4. The apparatus according to claim 1, wherein: The guide inner plate (4) is fixedly installed at an inclined position on one inner side of the isolation top box (3). There are multiple ball outlet channels (5), and the multiple ball outlet channels (5) are arranged parallel to each other at equal distances. The mounting side groove (6) is opened through the center of one side of the isolation top box (3), and one end of the mounting side groove (6) penetrates the top surface of the isolation top box (3) in an open shape.

5. The apparatus of claim 1, wherein: The mounting side groove (6) has symmetrical mounting screw holes at the opening edge. The snap-fit ​​inner groove (7) is circular and located at the center of the top surface of the auxiliary top box (2).

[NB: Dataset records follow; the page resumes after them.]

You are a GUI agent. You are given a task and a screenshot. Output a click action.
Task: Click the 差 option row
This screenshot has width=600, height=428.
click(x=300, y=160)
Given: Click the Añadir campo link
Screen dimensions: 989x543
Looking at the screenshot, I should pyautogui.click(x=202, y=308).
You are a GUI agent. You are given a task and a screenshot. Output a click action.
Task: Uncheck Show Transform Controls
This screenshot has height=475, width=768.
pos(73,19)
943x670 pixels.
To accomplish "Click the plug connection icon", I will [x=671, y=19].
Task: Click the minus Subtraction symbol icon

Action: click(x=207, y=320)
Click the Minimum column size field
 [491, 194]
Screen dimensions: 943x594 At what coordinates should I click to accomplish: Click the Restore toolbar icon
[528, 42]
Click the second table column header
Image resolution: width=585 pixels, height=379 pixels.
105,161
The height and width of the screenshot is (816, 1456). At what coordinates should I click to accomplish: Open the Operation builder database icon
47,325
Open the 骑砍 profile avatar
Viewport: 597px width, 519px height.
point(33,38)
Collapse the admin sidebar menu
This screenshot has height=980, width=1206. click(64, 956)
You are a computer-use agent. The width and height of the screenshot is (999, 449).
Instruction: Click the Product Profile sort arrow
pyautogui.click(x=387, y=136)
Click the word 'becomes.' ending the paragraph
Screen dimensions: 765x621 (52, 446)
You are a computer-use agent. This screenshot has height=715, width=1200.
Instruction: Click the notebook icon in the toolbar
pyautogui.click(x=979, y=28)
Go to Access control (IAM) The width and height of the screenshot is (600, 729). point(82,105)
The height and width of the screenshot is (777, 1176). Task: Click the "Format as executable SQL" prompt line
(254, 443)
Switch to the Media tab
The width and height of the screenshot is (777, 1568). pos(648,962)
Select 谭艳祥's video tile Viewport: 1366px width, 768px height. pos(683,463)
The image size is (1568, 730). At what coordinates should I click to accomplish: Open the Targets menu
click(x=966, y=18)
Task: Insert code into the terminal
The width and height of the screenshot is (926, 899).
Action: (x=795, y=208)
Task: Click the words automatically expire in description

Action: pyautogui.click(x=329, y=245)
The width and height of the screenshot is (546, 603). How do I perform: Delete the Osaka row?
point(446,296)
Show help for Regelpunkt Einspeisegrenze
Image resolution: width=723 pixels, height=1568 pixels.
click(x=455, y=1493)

The central through hole of the rotating disk (8) is fixedly sleeved at the output end of the rotating motor (9), and the output end of the rotating motor (9) extends and is inserted into the center of the inner side of the snap-fit ​​inner groove (7).

6. The apparatus of claim 1, wherein: The number of bead channels (10) is multiple, and the multiple bead channels (10) are arranged in a ring at equal intervals on the outer side of the rotating disk (8). The feed channel (11) is horizontally opened on one side of the top surface of the auxiliary top box (2). One end of the feed channel (11) extends horizontally to the inner side of the snap-fit ​​inner groove (7), and the other end extends through the side wall of the auxiliary top box (2) to the outside in an open shape.